→ **Provided information**
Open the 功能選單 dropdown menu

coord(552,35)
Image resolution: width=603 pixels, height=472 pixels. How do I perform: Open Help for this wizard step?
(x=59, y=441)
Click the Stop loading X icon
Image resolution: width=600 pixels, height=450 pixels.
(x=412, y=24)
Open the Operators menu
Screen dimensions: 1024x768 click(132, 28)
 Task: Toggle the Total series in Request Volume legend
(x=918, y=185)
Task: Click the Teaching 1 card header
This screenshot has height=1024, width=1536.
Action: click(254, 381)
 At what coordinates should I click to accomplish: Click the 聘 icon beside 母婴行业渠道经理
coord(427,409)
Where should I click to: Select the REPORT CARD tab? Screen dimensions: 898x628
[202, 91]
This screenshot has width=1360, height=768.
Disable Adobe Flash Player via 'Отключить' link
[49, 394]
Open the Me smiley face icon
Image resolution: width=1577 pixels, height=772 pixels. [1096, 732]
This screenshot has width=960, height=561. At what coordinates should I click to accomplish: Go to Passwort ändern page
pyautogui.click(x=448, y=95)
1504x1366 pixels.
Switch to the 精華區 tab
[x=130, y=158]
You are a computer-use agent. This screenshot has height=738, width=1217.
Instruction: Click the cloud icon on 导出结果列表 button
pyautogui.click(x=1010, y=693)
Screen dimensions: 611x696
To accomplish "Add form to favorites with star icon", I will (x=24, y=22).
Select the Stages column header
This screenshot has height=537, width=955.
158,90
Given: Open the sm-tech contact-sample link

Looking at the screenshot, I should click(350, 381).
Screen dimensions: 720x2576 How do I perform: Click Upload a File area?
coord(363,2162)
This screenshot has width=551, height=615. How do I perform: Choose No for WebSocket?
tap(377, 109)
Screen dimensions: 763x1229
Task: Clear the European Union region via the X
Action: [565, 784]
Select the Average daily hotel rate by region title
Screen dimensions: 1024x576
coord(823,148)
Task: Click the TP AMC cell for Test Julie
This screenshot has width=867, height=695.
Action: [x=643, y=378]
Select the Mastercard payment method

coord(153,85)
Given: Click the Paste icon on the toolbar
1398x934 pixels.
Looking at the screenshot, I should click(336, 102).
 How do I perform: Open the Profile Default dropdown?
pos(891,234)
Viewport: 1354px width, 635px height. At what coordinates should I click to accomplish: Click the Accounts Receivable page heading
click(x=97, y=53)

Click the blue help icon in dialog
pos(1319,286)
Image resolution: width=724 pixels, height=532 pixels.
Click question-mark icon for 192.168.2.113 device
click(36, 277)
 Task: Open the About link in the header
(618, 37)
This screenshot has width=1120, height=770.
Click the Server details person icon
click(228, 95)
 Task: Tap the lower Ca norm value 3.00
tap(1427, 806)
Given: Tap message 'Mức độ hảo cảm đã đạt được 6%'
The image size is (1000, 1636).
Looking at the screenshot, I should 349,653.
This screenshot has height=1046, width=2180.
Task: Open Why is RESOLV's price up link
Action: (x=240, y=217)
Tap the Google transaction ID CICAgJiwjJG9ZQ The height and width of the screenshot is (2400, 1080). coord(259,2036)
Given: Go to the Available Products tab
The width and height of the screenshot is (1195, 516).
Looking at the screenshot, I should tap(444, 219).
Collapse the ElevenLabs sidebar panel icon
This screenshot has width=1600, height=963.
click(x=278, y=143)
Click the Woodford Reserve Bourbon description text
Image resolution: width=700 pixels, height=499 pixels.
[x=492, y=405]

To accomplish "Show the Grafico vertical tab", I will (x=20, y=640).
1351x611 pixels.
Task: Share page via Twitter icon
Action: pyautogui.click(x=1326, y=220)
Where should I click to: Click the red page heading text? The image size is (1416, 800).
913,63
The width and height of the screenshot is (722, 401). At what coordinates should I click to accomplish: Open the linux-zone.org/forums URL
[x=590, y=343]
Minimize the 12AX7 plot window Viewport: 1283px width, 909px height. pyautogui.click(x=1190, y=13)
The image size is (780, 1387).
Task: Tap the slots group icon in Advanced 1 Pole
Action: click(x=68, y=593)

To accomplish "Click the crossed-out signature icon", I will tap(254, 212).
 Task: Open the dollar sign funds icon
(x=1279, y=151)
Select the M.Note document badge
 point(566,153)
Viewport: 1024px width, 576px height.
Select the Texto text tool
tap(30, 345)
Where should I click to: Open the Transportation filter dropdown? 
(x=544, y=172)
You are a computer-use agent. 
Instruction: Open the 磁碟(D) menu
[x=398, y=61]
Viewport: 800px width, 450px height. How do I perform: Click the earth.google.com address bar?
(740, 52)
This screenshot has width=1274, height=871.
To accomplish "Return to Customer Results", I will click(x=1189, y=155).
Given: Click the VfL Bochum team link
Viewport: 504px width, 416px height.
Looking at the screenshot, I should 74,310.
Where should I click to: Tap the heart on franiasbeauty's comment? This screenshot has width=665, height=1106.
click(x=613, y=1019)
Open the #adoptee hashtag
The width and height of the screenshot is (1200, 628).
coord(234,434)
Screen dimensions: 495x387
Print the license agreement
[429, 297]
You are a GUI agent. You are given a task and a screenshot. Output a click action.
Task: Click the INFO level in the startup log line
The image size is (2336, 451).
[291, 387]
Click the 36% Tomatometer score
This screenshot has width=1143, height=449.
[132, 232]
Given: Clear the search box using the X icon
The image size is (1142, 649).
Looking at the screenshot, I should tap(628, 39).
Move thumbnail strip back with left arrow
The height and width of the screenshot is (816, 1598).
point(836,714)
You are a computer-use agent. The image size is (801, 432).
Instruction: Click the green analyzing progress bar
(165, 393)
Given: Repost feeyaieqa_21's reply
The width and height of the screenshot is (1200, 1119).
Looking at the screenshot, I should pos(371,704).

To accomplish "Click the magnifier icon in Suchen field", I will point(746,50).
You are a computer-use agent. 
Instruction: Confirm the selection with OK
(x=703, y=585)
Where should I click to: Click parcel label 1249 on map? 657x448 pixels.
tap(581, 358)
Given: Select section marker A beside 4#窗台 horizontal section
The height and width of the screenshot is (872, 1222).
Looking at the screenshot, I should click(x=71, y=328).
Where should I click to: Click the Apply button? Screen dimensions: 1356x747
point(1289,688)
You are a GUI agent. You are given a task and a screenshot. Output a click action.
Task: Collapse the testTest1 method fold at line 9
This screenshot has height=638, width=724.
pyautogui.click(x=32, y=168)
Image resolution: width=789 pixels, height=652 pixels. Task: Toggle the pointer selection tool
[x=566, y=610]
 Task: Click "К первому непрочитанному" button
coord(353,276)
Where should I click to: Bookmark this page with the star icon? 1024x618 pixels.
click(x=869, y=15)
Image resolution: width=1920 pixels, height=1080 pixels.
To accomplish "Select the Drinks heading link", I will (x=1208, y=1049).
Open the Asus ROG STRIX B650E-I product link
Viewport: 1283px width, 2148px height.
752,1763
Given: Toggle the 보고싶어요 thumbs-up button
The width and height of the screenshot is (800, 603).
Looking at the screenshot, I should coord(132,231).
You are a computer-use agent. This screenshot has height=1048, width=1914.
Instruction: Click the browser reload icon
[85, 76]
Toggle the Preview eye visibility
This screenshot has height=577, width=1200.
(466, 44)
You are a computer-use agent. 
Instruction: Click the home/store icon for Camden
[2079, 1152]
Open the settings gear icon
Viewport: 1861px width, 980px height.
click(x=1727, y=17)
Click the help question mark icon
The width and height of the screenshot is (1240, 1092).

→ **Instructions for the task**
Each of the records should be written out again, exactly as it reads.

→ **Solved problem**
Open the 功能選單 dropdown menu

coord(552,35)
Image resolution: width=603 pixels, height=472 pixels. How do I perform: Open Help for this wizard step?
(x=59, y=441)
Click the Stop loading X icon
Image resolution: width=600 pixels, height=450 pixels.
(x=412, y=24)
Open the Operators menu
Screen dimensions: 1024x768 click(132, 28)
 Task: Toggle the Total series in Request Volume legend
(x=918, y=185)
Task: Click the Teaching 1 card header
This screenshot has height=1024, width=1536.
Action: click(254, 381)
 At what coordinates should I click to accomplish: Click the 聘 icon beside 母婴行业渠道经理
coord(427,409)
Where should I click to: Select the REPORT CARD tab? Screen dimensions: 898x628
[202, 91]
This screenshot has width=1360, height=768.
Disable Adobe Flash Player via 'Отключить' link
[49, 394]
Open the Me smiley face icon
Image resolution: width=1577 pixels, height=772 pixels. [1096, 732]
This screenshot has width=960, height=561. At what coordinates should I click to accomplish: Go to Passwort ändern page
pyautogui.click(x=448, y=95)
1504x1366 pixels.
Switch to the 精華區 tab
[x=130, y=158]
You are a computer-use agent. This screenshot has height=738, width=1217.
Instruction: Click the cloud icon on 导出结果列表 button
pyautogui.click(x=1010, y=693)
Screen dimensions: 611x696
To accomplish "Add form to favorites with star icon", I will (x=24, y=22).
Select the Stages column header
This screenshot has height=537, width=955.
158,90
Given: Open the sm-tech contact-sample link

Looking at the screenshot, I should click(350, 381).
Screen dimensions: 720x2576 How do I perform: Click Upload a File area?
coord(363,2162)
This screenshot has width=551, height=615. How do I perform: Choose No for WebSocket?
tap(377, 109)
Screen dimensions: 763x1229
Task: Clear the European Union region via the X
Action: [565, 784]
Select the Average daily hotel rate by region title
Screen dimensions: 1024x576
coord(823,148)
Task: Click the TP AMC cell for Test Julie
This screenshot has width=867, height=695.
Action: [x=643, y=378]
Select the Mastercard payment method

coord(153,85)
Given: Click the Paste icon on the toolbar
1398x934 pixels.
Looking at the screenshot, I should click(336, 102).
 How do I perform: Open the Profile Default dropdown?
pos(891,234)
Viewport: 1354px width, 635px height. At what coordinates should I click to accomplish: Click the Accounts Receivable page heading
click(x=97, y=53)

Click the blue help icon in dialog
pos(1319,286)
Image resolution: width=724 pixels, height=532 pixels.
Click question-mark icon for 192.168.2.113 device
click(36, 277)
 Task: Open the About link in the header
(618, 37)
This screenshot has width=1120, height=770.
Click the Server details person icon
click(228, 95)
 Task: Tap the lower Ca norm value 3.00
tap(1427, 806)
Given: Tap message 'Mức độ hảo cảm đã đạt được 6%'
The image size is (1000, 1636).
Looking at the screenshot, I should 349,653.
This screenshot has height=1046, width=2180.
Task: Open Why is RESOLV's price up link
Action: (x=240, y=217)
Tap the Google transaction ID CICAgJiwjJG9ZQ The height and width of the screenshot is (2400, 1080). coord(259,2036)
Given: Go to the Available Products tab
The width and height of the screenshot is (1195, 516).
Looking at the screenshot, I should tap(444, 219).
Collapse the ElevenLabs sidebar panel icon
This screenshot has width=1600, height=963.
click(x=278, y=143)
Click the Woodford Reserve Bourbon description text
Image resolution: width=700 pixels, height=499 pixels.
[x=492, y=405]

To accomplish "Show the Grafico vertical tab", I will (x=20, y=640).
1351x611 pixels.
Task: Share page via Twitter icon
Action: pyautogui.click(x=1326, y=220)
Where should I click to: Click the red page heading text? The image size is (1416, 800).
913,63
The width and height of the screenshot is (722, 401). At what coordinates should I click to accomplish: Open the linux-zone.org/forums URL
[x=590, y=343]
Minimize the 12AX7 plot window Viewport: 1283px width, 909px height. pyautogui.click(x=1190, y=13)
The image size is (780, 1387).
Task: Tap the slots group icon in Advanced 1 Pole
Action: click(x=68, y=593)

To accomplish "Click the crossed-out signature icon", I will tap(254, 212).
 Task: Open the dollar sign funds icon
(x=1279, y=151)
Select the M.Note document badge
 point(566,153)
Viewport: 1024px width, 576px height.
Select the Texto text tool
tap(30, 345)
Where should I click to: Open the Transportation filter dropdown? 
(x=544, y=172)
You are a computer-use agent. 
Instruction: Open the 磁碟(D) menu
[x=398, y=61]
Viewport: 800px width, 450px height. How do I perform: Click the earth.google.com address bar?
(740, 52)
This screenshot has width=1274, height=871.
To accomplish "Return to Customer Results", I will click(x=1189, y=155).
Given: Click the VfL Bochum team link
Viewport: 504px width, 416px height.
Looking at the screenshot, I should 74,310.
Where should I click to: Tap the heart on franiasbeauty's comment? This screenshot has width=665, height=1106.
click(x=613, y=1019)
Open the #adoptee hashtag
The width and height of the screenshot is (1200, 628).
coord(234,434)
Screen dimensions: 495x387
Print the license agreement
[429, 297]
You are a GUI agent. You are given a task and a screenshot. Output a click action.
Task: Click the INFO level in the startup log line
The image size is (2336, 451).
[291, 387]
Click the 36% Tomatometer score
This screenshot has width=1143, height=449.
[132, 232]
Given: Clear the search box using the X icon
The image size is (1142, 649).
Looking at the screenshot, I should tap(628, 39).
Move thumbnail strip back with left arrow
The height and width of the screenshot is (816, 1598).
point(836,714)
You are a computer-use agent. The image size is (801, 432).
Instruction: Click the green analyzing progress bar
(165, 393)
Given: Repost feeyaieqa_21's reply
The width and height of the screenshot is (1200, 1119).
Looking at the screenshot, I should pos(371,704).

To accomplish "Click the magnifier icon in Suchen field", I will point(746,50).
You are a computer-use agent. 
Instruction: Confirm the selection with OK
(x=703, y=585)
Where should I click to: Click parcel label 1249 on map? 657x448 pixels.
tap(581, 358)
Given: Select section marker A beside 4#窗台 horizontal section
The height and width of the screenshot is (872, 1222).
Looking at the screenshot, I should click(x=71, y=328).
Where should I click to: Click the Apply button? Screen dimensions: 1356x747
point(1289,688)
You are a GUI agent. You are given a task and a screenshot. Output a click action.
Task: Collapse the testTest1 method fold at line 9
This screenshot has height=638, width=724.
pyautogui.click(x=32, y=168)
Image resolution: width=789 pixels, height=652 pixels. Task: Toggle the pointer selection tool
[x=566, y=610]
 Task: Click "К первому непрочитанному" button
coord(353,276)
Where should I click to: Bookmark this page with the star icon? 1024x618 pixels.
click(x=869, y=15)
Image resolution: width=1920 pixels, height=1080 pixels.
To accomplish "Select the Drinks heading link", I will (x=1208, y=1049).
Open the Asus ROG STRIX B650E-I product link
Viewport: 1283px width, 2148px height.
752,1763
Given: Toggle the 보고싶어요 thumbs-up button
The width and height of the screenshot is (800, 603).
Looking at the screenshot, I should coord(132,231).
You are a computer-use agent. This screenshot has height=1048, width=1914.
Instruction: Click the browser reload icon
[85, 76]
Toggle the Preview eye visibility
This screenshot has height=577, width=1200.
(466, 44)
You are a computer-use agent. 
Instruction: Click the home/store icon for Camden
[2079, 1152]
Open the settings gear icon
Viewport: 1861px width, 980px height.
click(x=1727, y=17)
Click the help question mark icon
The width and height of the screenshot is (1240, 1092).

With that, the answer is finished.